Start of Provided data
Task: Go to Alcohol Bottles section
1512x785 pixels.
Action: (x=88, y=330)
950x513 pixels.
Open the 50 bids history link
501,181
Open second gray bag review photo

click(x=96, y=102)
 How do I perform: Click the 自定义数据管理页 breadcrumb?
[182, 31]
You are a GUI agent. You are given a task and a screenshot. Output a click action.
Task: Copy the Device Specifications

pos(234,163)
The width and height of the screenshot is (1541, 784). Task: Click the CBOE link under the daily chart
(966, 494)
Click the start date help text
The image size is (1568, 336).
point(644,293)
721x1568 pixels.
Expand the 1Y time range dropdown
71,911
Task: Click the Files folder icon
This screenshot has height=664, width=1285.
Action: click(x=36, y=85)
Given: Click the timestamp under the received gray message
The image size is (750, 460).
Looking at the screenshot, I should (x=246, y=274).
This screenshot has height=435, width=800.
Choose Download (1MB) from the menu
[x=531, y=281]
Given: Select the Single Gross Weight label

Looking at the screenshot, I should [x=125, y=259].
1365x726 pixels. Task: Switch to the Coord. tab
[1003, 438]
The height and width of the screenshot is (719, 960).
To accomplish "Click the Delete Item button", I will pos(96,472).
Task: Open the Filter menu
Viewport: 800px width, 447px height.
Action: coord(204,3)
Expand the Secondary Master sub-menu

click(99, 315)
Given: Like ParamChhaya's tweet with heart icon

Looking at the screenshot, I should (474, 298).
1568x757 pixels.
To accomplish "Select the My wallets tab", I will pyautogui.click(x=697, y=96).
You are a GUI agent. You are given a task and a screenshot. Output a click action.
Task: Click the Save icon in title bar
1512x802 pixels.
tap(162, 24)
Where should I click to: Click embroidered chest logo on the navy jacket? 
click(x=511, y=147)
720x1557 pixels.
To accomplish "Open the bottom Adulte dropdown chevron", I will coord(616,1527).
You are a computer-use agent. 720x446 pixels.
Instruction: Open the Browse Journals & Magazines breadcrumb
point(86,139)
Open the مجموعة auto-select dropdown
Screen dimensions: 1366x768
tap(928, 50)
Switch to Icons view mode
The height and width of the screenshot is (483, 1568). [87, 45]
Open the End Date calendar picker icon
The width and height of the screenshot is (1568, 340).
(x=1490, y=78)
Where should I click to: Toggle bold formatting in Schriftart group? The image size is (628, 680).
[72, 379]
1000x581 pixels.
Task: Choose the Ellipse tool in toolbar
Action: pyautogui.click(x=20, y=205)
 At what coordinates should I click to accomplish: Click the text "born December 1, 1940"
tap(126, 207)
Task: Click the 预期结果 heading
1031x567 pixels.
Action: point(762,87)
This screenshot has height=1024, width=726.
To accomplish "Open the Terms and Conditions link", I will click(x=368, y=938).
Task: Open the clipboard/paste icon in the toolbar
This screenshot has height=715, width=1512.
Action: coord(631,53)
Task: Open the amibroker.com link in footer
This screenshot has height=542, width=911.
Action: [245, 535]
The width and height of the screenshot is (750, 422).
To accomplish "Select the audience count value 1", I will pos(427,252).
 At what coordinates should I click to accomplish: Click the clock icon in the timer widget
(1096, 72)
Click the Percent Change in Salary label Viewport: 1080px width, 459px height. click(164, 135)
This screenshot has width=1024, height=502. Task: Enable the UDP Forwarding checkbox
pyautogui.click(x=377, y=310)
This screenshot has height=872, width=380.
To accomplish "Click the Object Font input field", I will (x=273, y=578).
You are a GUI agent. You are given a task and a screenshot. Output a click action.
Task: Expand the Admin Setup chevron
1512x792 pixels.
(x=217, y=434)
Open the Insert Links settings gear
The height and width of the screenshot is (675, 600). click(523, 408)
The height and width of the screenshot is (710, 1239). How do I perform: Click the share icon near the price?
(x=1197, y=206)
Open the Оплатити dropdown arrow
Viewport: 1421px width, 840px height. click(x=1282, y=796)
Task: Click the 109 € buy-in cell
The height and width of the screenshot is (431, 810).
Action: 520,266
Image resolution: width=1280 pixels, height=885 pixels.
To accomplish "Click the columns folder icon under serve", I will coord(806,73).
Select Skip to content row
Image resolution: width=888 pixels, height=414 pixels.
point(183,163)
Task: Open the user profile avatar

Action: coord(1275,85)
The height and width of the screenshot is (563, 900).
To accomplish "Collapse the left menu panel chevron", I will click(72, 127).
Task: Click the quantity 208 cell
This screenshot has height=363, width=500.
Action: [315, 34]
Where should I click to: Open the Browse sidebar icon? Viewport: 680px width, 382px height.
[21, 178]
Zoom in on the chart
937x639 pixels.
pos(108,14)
End of Provided data
:: Problem requirements ::
The records above are to be printed out again exactly, without omission.

:: Written solution ::
Task: Go to Alcohol Bottles section
1512x785 pixels.
Action: (x=88, y=330)
950x513 pixels.
Open the 50 bids history link
501,181
Open second gray bag review photo

click(x=96, y=102)
 How do I perform: Click the 自定义数据管理页 breadcrumb?
[182, 31]
You are a GUI agent. You are given a task and a screenshot. Output a click action.
Task: Copy the Device Specifications

pos(234,163)
The width and height of the screenshot is (1541, 784). Task: Click the CBOE link under the daily chart
(966, 494)
Click the start date help text
The image size is (1568, 336).
point(644,293)
721x1568 pixels.
Expand the 1Y time range dropdown
71,911
Task: Click the Files folder icon
This screenshot has height=664, width=1285.
Action: click(x=36, y=85)
Given: Click the timestamp under the received gray message
The image size is (750, 460).
Looking at the screenshot, I should (x=246, y=274).
This screenshot has height=435, width=800.
Choose Download (1MB) from the menu
[x=531, y=281]
Given: Select the Single Gross Weight label

Looking at the screenshot, I should [x=125, y=259].
1365x726 pixels. Task: Switch to the Coord. tab
[1003, 438]
The height and width of the screenshot is (719, 960).
To accomplish "Click the Delete Item button", I will pos(96,472).
Task: Open the Filter menu
Viewport: 800px width, 447px height.
Action: coord(204,3)
Expand the Secondary Master sub-menu

click(99, 315)
Given: Like ParamChhaya's tweet with heart icon

Looking at the screenshot, I should (474, 298).
1568x757 pixels.
To accomplish "Select the My wallets tab", I will pyautogui.click(x=697, y=96).
You are a GUI agent. You are given a task and a screenshot. Output a click action.
Task: Click the Save icon in title bar
1512x802 pixels.
tap(162, 24)
Where should I click to: Click embroidered chest logo on the navy jacket? 
click(x=511, y=147)
720x1557 pixels.
To accomplish "Open the bottom Adulte dropdown chevron", I will coord(616,1527).
You are a computer-use agent. 720x446 pixels.
Instruction: Open the Browse Journals & Magazines breadcrumb
point(86,139)
Open the مجموعة auto-select dropdown
Screen dimensions: 1366x768
tap(928, 50)
Switch to Icons view mode
The height and width of the screenshot is (483, 1568). [87, 45]
Open the End Date calendar picker icon
The width and height of the screenshot is (1568, 340).
(x=1490, y=78)
Where should I click to: Toggle bold formatting in Schriftart group? The image size is (628, 680).
[72, 379]
1000x581 pixels.
Task: Choose the Ellipse tool in toolbar
Action: pyautogui.click(x=20, y=205)
 At what coordinates should I click to accomplish: Click the text "born December 1, 1940"
tap(126, 207)
Task: Click the 预期结果 heading
1031x567 pixels.
Action: point(762,87)
This screenshot has height=1024, width=726.
To accomplish "Open the Terms and Conditions link", I will click(x=368, y=938).
Task: Open the clipboard/paste icon in the toolbar
This screenshot has height=715, width=1512.
Action: coord(631,53)
Task: Open the amibroker.com link in footer
This screenshot has height=542, width=911.
Action: [245, 535]
The width and height of the screenshot is (750, 422).
To accomplish "Select the audience count value 1", I will pos(427,252).
 At what coordinates should I click to accomplish: Click the clock icon in the timer widget
(1096, 72)
Click the Percent Change in Salary label Viewport: 1080px width, 459px height. click(164, 135)
This screenshot has width=1024, height=502. Task: Enable the UDP Forwarding checkbox
pyautogui.click(x=377, y=310)
This screenshot has height=872, width=380.
To accomplish "Click the Object Font input field", I will (x=273, y=578).
You are a GUI agent. You are given a task and a screenshot. Output a click action.
Task: Expand the Admin Setup chevron
1512x792 pixels.
(x=217, y=434)
Open the Insert Links settings gear
The height and width of the screenshot is (675, 600). click(523, 408)
The height and width of the screenshot is (710, 1239). How do I perform: Click the share icon near the price?
(x=1197, y=206)
Open the Оплатити dropdown arrow
Viewport: 1421px width, 840px height. click(x=1282, y=796)
Task: Click the 109 € buy-in cell
The height and width of the screenshot is (431, 810).
Action: 520,266
Image resolution: width=1280 pixels, height=885 pixels.
To accomplish "Click the columns folder icon under serve", I will coord(806,73).
Select Skip to content row
Image resolution: width=888 pixels, height=414 pixels.
point(183,163)
Task: Open the user profile avatar

Action: coord(1275,85)
The height and width of the screenshot is (563, 900).
To accomplish "Collapse the left menu panel chevron", I will click(72, 127).
Task: Click the quantity 208 cell
This screenshot has height=363, width=500.
Action: [315, 34]
Where should I click to: Open the Browse sidebar icon? Viewport: 680px width, 382px height.
[21, 178]
Zoom in on the chart
937x639 pixels.
pos(108,14)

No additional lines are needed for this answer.